グールドは(1)生命史は進歩ではなく複雑さの増大として捉えられるが,その本質は複雑性における分散の増加に過ぎない(2)カンブリア爆発は何か特別な出来事であり,その後ボディプランから見た生命の多様性・異質性は減少している(3)生命史全体では進化を統制する力としては自然淘汰より偶然性が大きい,という3つの主張を行っている.
(1)についてはドーキンスは軍拡競争などに見られる適応の進展という方向性を主張しているが,著者たちは(まったく異なる系統間では判断できないこと,循環的な解決になることもあり得ることから)懐疑的だ.しかしメイナード=スミスとサトマーリによる「主要な移行」についてはグールドの主張する壁自体の移動と捉えることができると好意的に紹介している.(2)についてはボディプランのみが異質性の基準とするグールドの主張には懐疑的だ.今日的にはゲノム間距離と発生に与える影響という議論になるべきところだと思われる.様々な適応が後に積み重なると,発生初期に決まる部分は固定化しやすくなるのだろう.(3)についてはこれは程度の問題で,特定分類群の出現という意味では偶然が大きいだろうが,ある環境における適応については収斂現象が見られるように法則的なものもあるだろう,また大量絶滅は重要な出来事だが,進化の「定説」を否定するものではないとまとめている.

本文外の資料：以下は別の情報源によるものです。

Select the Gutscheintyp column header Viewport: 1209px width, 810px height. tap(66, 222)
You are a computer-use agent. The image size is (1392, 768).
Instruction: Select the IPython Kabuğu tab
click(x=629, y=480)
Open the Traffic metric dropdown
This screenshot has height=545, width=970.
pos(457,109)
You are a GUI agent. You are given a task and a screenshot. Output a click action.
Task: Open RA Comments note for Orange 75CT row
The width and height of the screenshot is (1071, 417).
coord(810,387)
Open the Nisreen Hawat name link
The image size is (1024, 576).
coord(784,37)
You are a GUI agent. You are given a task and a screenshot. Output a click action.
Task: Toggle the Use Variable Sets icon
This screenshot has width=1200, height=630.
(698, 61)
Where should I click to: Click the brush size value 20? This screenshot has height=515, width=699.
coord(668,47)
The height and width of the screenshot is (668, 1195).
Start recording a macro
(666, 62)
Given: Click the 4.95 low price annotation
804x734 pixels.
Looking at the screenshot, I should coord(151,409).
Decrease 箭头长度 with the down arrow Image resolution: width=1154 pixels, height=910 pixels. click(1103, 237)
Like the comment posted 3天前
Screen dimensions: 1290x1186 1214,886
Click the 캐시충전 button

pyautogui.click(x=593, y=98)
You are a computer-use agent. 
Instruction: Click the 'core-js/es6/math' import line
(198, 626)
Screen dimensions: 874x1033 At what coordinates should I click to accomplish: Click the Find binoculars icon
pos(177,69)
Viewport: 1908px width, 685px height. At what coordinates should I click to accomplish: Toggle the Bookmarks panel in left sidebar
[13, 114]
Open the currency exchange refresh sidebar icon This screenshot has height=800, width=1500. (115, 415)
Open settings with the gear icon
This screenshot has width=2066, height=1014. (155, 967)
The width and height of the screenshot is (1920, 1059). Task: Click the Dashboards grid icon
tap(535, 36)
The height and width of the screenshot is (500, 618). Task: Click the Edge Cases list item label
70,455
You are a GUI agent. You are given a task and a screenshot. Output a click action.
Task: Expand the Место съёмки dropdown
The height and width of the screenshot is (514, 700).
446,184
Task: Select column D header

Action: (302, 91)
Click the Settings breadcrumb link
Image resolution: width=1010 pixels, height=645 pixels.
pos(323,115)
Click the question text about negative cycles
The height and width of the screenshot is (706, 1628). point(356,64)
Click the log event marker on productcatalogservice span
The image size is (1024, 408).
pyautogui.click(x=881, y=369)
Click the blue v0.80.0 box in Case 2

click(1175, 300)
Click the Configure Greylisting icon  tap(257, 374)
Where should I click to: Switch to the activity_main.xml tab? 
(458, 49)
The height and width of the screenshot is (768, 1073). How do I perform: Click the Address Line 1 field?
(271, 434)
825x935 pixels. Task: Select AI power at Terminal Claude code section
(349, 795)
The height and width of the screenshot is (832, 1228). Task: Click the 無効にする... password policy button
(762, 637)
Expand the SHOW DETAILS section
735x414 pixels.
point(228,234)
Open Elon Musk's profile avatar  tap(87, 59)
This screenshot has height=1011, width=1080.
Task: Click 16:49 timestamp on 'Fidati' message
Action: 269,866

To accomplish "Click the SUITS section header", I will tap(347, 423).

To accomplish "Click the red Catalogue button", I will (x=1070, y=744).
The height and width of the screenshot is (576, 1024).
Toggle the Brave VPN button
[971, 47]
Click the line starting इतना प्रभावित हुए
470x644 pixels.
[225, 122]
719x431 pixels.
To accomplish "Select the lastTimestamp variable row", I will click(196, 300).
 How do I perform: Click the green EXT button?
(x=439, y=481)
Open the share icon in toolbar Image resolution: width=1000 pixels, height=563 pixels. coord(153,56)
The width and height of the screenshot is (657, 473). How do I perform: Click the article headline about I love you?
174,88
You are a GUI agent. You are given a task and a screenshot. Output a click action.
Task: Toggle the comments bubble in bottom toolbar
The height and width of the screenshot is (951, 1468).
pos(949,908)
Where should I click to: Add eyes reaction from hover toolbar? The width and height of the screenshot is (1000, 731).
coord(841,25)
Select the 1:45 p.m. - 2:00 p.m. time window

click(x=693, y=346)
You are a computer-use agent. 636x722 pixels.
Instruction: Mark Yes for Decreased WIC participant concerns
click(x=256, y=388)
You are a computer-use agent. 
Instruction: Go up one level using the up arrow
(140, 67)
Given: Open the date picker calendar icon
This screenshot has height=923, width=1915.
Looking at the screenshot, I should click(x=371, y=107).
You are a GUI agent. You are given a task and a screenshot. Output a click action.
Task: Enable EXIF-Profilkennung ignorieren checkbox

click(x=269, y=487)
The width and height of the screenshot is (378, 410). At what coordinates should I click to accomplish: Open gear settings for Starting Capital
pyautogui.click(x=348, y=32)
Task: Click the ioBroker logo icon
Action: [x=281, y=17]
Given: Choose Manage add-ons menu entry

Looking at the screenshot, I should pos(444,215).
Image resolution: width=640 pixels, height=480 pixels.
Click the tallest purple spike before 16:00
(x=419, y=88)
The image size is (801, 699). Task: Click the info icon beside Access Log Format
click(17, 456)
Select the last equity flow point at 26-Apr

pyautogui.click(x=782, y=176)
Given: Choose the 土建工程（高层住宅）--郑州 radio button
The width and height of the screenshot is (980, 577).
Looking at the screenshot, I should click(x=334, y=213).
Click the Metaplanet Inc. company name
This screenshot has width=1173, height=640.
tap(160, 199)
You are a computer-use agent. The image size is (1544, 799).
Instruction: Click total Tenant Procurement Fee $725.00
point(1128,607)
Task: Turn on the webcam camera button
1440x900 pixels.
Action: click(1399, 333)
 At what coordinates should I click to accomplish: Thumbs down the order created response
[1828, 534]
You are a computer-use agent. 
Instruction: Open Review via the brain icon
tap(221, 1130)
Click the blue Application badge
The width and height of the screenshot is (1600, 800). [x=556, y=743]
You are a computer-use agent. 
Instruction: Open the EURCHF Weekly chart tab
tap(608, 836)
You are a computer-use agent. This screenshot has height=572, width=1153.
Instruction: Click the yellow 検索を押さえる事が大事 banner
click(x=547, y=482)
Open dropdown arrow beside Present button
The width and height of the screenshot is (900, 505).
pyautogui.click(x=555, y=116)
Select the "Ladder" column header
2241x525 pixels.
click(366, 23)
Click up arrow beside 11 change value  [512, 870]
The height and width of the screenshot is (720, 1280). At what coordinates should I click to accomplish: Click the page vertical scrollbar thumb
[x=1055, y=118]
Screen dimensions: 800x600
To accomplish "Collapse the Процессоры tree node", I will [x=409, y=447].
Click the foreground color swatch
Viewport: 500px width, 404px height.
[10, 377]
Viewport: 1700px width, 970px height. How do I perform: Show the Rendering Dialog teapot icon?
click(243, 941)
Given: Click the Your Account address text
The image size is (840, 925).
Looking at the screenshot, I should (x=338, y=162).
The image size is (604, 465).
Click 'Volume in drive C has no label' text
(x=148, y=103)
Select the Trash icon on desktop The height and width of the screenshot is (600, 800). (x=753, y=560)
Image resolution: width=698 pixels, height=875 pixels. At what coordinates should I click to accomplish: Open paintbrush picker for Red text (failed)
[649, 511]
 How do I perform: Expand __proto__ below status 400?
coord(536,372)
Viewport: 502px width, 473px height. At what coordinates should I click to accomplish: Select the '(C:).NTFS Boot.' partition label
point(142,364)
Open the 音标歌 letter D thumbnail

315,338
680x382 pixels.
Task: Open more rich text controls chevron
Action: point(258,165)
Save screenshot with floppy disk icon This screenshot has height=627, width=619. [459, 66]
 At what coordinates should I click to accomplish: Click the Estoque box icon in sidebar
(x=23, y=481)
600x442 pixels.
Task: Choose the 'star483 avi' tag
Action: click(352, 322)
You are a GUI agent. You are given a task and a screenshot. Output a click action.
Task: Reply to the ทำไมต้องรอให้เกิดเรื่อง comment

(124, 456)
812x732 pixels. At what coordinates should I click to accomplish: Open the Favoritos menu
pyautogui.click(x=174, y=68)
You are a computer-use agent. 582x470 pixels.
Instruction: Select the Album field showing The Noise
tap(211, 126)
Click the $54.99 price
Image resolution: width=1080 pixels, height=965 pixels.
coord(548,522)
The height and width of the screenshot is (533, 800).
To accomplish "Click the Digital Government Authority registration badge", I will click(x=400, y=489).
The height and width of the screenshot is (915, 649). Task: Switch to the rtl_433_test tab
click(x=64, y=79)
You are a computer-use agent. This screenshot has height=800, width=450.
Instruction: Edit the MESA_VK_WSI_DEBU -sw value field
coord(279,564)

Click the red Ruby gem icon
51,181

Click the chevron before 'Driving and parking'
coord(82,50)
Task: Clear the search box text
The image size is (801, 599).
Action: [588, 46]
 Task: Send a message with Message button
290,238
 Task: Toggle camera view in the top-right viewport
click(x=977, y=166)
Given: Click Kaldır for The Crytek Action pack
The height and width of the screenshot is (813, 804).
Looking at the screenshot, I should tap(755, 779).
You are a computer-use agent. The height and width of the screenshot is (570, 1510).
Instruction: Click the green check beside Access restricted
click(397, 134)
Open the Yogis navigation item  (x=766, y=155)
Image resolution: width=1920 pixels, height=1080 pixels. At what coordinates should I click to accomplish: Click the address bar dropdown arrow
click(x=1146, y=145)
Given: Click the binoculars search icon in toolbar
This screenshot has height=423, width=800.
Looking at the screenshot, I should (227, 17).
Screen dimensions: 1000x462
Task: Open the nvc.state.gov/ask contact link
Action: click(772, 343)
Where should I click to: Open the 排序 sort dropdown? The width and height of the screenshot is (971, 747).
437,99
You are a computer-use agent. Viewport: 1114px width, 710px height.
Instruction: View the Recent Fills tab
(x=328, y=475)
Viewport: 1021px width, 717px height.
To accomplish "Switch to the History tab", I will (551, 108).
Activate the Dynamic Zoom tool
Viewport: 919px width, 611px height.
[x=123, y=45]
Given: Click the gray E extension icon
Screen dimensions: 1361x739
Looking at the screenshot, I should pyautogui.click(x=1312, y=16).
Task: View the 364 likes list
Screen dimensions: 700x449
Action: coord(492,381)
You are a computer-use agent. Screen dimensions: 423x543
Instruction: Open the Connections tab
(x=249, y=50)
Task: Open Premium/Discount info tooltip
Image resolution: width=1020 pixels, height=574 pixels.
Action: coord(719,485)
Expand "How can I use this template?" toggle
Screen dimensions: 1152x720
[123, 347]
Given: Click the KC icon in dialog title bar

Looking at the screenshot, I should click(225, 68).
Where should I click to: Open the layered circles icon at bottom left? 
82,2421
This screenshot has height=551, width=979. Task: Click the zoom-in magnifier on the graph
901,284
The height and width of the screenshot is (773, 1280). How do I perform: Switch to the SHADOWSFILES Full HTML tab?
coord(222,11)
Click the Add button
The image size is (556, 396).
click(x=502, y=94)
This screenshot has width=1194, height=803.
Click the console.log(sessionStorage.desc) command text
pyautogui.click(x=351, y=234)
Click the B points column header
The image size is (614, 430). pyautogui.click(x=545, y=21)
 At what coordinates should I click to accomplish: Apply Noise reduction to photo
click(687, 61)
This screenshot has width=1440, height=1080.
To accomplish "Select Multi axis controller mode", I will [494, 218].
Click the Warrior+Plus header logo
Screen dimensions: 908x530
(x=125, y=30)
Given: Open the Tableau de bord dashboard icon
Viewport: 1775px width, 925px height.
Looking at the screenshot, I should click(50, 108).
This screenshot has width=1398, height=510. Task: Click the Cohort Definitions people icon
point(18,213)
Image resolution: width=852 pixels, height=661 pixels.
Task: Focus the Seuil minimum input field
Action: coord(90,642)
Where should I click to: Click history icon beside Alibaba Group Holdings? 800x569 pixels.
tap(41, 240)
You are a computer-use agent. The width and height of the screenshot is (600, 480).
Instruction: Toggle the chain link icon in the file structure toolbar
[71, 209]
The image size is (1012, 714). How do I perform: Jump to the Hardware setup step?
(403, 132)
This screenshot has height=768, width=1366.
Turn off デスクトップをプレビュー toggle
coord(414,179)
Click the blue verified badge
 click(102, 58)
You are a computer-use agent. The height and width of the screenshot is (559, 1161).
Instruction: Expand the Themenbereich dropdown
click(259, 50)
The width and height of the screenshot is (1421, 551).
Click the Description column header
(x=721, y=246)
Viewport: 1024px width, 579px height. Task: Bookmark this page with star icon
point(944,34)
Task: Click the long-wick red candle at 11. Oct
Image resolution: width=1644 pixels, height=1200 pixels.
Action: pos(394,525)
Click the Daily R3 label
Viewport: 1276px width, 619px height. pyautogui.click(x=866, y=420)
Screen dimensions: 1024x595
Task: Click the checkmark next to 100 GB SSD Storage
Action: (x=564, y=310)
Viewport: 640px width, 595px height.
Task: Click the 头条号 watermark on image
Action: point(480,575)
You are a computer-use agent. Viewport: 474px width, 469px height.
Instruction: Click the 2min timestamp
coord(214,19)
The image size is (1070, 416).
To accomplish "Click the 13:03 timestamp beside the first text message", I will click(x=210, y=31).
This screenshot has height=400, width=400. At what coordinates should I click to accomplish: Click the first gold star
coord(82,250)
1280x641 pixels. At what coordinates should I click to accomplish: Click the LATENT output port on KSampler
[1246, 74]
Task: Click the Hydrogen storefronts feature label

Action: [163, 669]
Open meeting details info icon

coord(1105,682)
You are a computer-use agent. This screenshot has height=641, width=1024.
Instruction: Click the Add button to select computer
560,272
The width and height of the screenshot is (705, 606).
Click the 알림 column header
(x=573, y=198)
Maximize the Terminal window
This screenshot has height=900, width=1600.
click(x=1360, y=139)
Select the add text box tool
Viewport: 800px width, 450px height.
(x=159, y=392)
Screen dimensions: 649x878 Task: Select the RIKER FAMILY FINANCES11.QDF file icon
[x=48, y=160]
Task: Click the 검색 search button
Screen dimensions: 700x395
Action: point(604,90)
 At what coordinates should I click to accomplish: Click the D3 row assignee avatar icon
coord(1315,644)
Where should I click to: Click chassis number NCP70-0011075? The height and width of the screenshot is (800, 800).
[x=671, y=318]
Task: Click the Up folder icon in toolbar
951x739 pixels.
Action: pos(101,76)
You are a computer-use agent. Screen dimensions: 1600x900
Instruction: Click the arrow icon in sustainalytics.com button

第12章(原書第13章)では社会生物学進化心理学にかかわる論争を取り扱う.
社会生物学論争では,避けられたはずの混乱があったことをまず押さえている.遺伝的決定主義の誤解,自然主義的誤謬,政策へのインプリケーションを巡る過剰反応は避けられたはずの問題だと指摘している.
その上で行動を直接表現型として分析しようとしてウィルソンのプログラムには無理があるとし,行動に影響を与える心理メカニズムを適応として説明しようとする進化心理学のプログラムを説明する.


著者たちは進化心理学については上記プログラム自体は問題なしとするが,実際にはなお問題があると批判的だ.ここはやや詳しく見てみよう.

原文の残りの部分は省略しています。